Every line with the string "computer" should be copied from the data.

Data in this exercise:
..........
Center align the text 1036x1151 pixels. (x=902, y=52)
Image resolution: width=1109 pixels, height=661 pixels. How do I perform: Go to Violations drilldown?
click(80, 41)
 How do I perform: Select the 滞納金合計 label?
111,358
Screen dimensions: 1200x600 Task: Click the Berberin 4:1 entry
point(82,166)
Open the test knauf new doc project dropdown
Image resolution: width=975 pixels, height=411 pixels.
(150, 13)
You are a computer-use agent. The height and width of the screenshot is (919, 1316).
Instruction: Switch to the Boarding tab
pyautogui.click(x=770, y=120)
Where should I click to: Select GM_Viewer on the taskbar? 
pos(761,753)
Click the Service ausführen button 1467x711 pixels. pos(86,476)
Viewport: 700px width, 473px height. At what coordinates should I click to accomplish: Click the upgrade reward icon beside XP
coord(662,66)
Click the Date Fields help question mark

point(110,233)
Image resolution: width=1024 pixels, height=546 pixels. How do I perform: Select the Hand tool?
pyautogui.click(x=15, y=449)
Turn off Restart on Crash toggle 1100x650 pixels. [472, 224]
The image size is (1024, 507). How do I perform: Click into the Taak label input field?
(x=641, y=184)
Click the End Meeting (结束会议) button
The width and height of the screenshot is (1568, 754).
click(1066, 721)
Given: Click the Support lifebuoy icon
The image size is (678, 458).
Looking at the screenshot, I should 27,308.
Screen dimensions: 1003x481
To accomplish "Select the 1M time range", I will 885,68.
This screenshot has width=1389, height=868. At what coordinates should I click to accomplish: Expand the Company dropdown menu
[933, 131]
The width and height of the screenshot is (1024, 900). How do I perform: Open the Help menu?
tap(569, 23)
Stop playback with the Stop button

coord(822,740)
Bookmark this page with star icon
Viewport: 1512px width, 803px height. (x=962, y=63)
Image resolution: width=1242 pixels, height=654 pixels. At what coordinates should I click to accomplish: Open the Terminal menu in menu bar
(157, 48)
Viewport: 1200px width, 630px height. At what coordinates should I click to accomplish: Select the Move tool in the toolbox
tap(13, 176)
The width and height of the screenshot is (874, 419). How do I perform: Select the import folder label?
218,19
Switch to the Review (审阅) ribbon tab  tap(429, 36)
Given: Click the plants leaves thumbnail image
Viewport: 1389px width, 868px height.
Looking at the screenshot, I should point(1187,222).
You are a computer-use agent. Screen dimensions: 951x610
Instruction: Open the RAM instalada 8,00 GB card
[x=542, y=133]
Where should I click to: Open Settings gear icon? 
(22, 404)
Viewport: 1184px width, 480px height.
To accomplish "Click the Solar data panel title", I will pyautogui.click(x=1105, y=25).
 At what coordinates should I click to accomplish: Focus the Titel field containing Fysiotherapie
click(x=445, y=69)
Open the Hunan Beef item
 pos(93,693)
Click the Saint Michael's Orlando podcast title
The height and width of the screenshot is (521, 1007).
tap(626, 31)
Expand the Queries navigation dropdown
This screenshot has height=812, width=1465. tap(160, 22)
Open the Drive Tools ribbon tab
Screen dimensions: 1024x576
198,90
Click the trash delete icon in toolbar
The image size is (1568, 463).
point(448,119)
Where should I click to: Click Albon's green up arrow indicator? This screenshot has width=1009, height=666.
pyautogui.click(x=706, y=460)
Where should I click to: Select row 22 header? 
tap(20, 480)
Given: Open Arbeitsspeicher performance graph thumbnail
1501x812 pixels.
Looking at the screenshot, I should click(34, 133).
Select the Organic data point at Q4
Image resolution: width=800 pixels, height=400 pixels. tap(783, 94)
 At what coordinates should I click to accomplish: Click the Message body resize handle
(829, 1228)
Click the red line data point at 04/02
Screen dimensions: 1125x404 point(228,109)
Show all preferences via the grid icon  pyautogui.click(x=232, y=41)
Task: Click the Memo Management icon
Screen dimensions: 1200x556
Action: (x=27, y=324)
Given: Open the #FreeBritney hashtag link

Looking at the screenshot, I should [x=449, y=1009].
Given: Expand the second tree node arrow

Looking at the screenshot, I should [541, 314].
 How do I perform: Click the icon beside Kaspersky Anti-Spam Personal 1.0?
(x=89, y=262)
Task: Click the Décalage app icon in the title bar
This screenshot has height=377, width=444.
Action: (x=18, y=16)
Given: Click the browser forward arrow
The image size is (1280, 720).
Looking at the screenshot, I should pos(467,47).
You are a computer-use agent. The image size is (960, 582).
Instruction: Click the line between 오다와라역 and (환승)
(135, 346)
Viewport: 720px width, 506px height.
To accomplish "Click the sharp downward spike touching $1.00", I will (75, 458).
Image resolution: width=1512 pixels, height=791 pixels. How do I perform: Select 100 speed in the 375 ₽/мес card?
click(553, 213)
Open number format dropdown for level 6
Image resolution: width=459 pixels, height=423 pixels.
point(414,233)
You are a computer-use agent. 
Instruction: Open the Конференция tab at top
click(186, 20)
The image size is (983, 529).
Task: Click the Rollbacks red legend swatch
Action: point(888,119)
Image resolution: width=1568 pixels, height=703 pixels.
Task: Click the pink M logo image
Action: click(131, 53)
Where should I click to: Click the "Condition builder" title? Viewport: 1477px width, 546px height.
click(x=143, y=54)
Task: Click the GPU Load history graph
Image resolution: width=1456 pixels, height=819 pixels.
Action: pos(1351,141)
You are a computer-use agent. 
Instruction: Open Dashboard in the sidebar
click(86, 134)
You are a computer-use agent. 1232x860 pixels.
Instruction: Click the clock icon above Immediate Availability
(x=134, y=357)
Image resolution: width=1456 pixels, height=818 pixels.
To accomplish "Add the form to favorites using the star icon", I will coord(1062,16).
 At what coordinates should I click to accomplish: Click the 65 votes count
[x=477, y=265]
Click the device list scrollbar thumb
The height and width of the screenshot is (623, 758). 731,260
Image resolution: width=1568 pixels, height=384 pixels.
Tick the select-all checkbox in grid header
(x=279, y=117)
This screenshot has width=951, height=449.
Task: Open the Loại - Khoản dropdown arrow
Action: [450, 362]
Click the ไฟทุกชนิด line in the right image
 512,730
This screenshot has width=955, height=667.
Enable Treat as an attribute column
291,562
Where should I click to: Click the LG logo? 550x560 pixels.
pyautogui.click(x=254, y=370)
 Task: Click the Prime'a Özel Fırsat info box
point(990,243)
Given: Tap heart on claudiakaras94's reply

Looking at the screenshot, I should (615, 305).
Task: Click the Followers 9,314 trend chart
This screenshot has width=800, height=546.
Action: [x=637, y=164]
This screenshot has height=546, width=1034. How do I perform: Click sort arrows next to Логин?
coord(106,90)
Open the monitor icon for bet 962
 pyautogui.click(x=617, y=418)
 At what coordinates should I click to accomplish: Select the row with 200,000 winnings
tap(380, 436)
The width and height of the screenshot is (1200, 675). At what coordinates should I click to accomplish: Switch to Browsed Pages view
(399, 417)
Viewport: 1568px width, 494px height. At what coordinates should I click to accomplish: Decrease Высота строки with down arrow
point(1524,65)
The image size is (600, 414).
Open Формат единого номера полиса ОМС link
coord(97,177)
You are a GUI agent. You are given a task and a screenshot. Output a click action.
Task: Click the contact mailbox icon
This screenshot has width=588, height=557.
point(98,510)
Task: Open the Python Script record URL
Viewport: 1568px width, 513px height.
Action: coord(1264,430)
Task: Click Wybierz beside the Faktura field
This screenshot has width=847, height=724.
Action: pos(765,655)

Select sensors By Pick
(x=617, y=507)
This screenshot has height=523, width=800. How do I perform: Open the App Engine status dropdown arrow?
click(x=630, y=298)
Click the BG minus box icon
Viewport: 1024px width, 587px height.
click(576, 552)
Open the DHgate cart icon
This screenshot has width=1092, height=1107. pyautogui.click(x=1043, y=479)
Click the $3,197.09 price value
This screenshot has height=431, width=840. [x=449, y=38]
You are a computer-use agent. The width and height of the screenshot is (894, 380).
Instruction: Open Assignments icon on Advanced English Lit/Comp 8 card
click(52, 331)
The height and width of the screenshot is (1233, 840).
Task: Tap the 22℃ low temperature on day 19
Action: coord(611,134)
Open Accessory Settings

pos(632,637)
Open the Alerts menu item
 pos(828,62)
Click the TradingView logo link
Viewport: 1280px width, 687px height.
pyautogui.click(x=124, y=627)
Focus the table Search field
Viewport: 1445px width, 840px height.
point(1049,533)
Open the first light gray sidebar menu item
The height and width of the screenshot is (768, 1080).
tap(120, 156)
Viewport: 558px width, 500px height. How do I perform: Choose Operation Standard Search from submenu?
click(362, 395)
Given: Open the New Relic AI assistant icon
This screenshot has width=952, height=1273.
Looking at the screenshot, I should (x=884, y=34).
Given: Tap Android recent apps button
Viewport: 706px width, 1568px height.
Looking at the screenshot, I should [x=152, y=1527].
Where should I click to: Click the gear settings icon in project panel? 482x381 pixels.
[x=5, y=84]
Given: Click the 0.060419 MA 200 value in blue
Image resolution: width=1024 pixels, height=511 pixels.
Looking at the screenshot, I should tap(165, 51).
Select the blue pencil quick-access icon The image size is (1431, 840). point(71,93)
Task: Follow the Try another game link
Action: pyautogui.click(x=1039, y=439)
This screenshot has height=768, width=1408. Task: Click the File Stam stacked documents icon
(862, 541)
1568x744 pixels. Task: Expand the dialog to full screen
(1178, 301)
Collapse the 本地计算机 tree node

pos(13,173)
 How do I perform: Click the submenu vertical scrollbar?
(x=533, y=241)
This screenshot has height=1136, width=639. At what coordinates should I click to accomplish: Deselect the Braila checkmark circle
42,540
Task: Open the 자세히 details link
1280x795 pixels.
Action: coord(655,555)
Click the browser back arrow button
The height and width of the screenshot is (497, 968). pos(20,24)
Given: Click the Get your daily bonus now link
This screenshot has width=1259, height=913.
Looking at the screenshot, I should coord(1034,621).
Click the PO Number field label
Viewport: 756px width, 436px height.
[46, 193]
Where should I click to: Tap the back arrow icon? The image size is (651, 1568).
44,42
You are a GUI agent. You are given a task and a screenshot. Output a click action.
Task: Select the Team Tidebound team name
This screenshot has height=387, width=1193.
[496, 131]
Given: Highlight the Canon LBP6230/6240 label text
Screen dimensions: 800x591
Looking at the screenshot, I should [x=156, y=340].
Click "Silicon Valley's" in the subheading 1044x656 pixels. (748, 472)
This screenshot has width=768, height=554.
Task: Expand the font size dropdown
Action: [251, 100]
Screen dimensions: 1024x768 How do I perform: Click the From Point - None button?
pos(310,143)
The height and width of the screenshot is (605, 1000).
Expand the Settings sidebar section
..........
Task answer:
You are a computer-use agent. The height and width of the screenshot is (919, 1316).
You are a computer-use agent. Screen dimensions: 951x610
You are a computer-use agent. The image size is (960, 582).
You are a computer-use agent. 
You are a computer-use agent. 
You are a computer-use agent. 1232x860 pixels.
You are a computer-use agent. The width and height of the screenshot is (894, 380).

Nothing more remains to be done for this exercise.